Although she says her artwork has many roots, DeFord knew from the age of 2 that she wanted to be an artist. Coming from a family of school teachers, her father didn’t believe becoming an artist was a worthy goal. He once told her that she would never make a dollar with her art. Years later when she sold her first painting in college, DeFord framed a dollar bill and hung it on the wall.
“What keeps you painting is there’s a drive that won’t die,” she says. “And if you want to paint and you can’t, then you find the creativity taking different forms – I’ve done every craft under the sun. But I was never satisfied until I got to paint, and then I never wanted to do anything else.”
DeFord painted off-and-on for many years, including teaching art classes. She has been a member of the Idaho Watercolor Society for over 15 years. Now, behind the encouragement of her husband Carl Pulsifer, DeFord is at a point in her life where she can fully focus on her work, which has rejuvenated her spirits.
“When you can’t wait to get up in the morning, then life is really worth living,” she says. “This kind of excitement effects what you’re doing on a day-to-day basis; it carries over into all other areas of your life.”
Despite having won numerous awards on the local, state and national levels (most recently she earned fourth place at the annual IWS Juried Exhibition), DeFord is her own worst critic.
“Every painting reaches a point where I want to throw it out,” she laughs.
One painting that found the garbage can was a sunset scene at Stanley Lake. Frustrated that the reflection in the water didn’t look right, DeFord tossed the piece. Her cousin, who was visiting from Oregon, dug the painting out of the garbage, took it home and framed it. Five years later, DeFord visited her cousin’s home, saw the painting and said, “Wow, that’s a nice painting! Who did that?”
DeFord says every painting is a new experience. To expand her talents, she sets herself a challenge and then looks for a subject that fills that challenge.
“The test is to see if I really can do it and produce a work I am proud to show,” she says. “If I can show a different world to someone else with my art, then I share with them a new experience.

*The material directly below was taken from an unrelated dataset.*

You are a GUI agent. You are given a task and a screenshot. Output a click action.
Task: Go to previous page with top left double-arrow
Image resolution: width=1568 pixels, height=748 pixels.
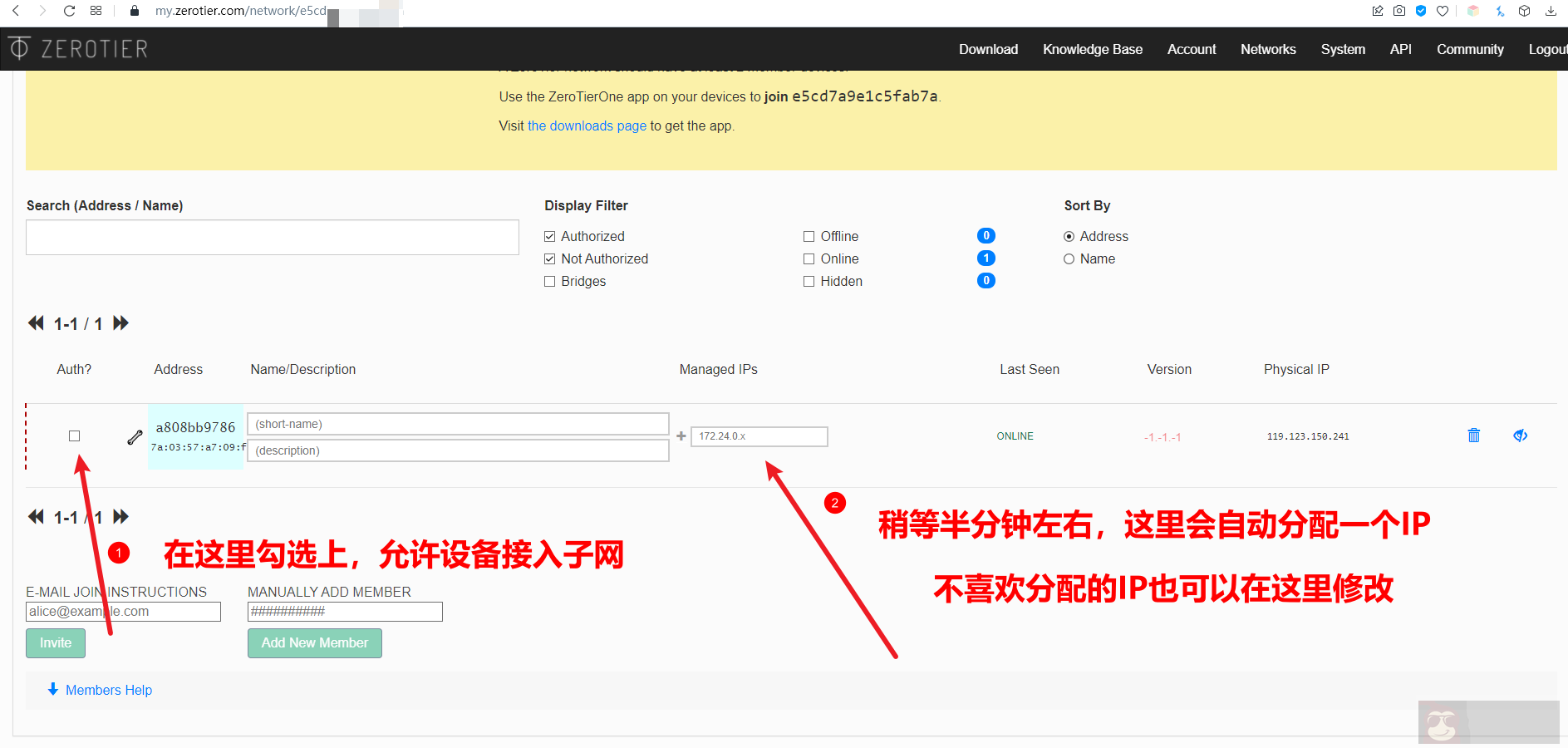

Seeing with another’s eyes can open a new world, either with my own work or with observing another’s work.”
With family scattered across the western United States, Joyce and Carl often travel the back roads, which leads to new adventures and opens a new world of subject matter for DeFord’s paintings. Carl has learned photography to keep him occupied while Joyce paints.
Now that she’s focused full time on her career as a professional artist, DeFord has won a plethora of awards, has been featured in handfuls of galleries and shows across the West, and has sold enough paintings to cover the wall with framed dollar bills. But what drives her is the same motivation she’s had since her first portrait of her mother at 2 years old: to share the everyday moments of beauty.
“Every piece of art is a portrait of the artist. I strive to make people aware of the beauty that’s around them. There is beauty in everyday things all around us. All we have to do is be aware to look.”